INSTRUÇÕES DA TAREFA
No material abaixo, reescreva tudo desde a linha que contém "Click the total payment summary row" até a linha que contém "Viewport: 561px width, 406px height.", ambas incluídas, substituindo "sender" por "recipient" sem alterar mais nada. Deixe as imagens fora da resposta.

MATERIAL FORNECIDO
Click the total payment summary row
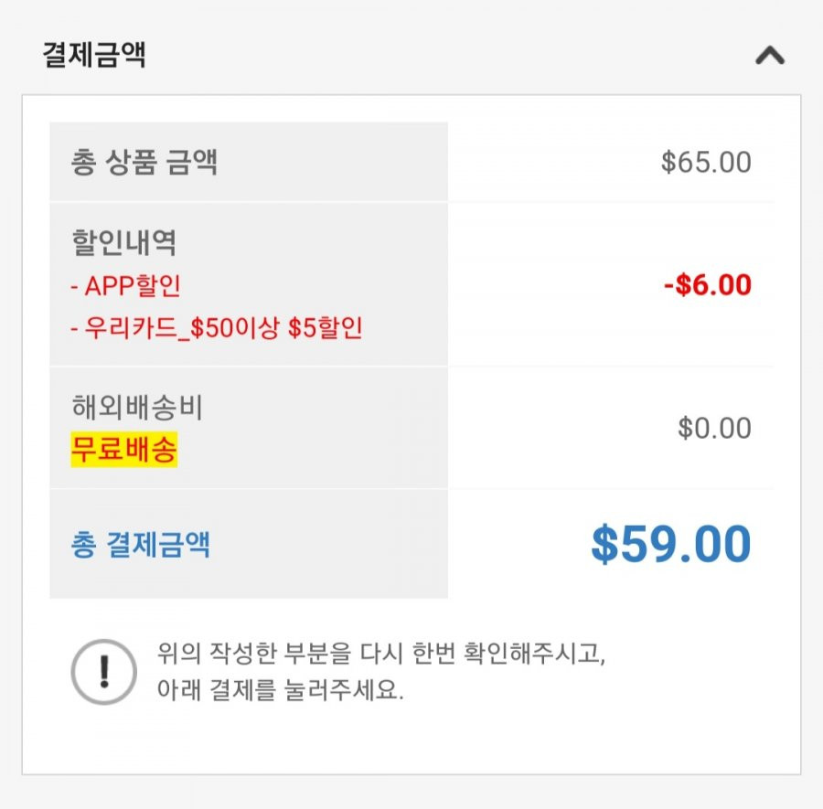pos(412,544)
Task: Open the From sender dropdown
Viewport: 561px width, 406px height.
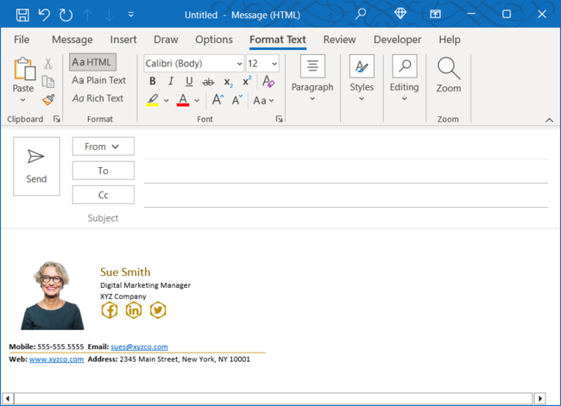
---
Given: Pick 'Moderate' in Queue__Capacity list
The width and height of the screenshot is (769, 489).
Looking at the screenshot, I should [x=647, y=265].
---
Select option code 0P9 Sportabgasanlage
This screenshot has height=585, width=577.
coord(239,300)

RESPOSTA À TAREFA
Click the total payment summary row
pos(412,544)
Task: Open the From recipient dropdown
Viewport: 561px width, 406px height.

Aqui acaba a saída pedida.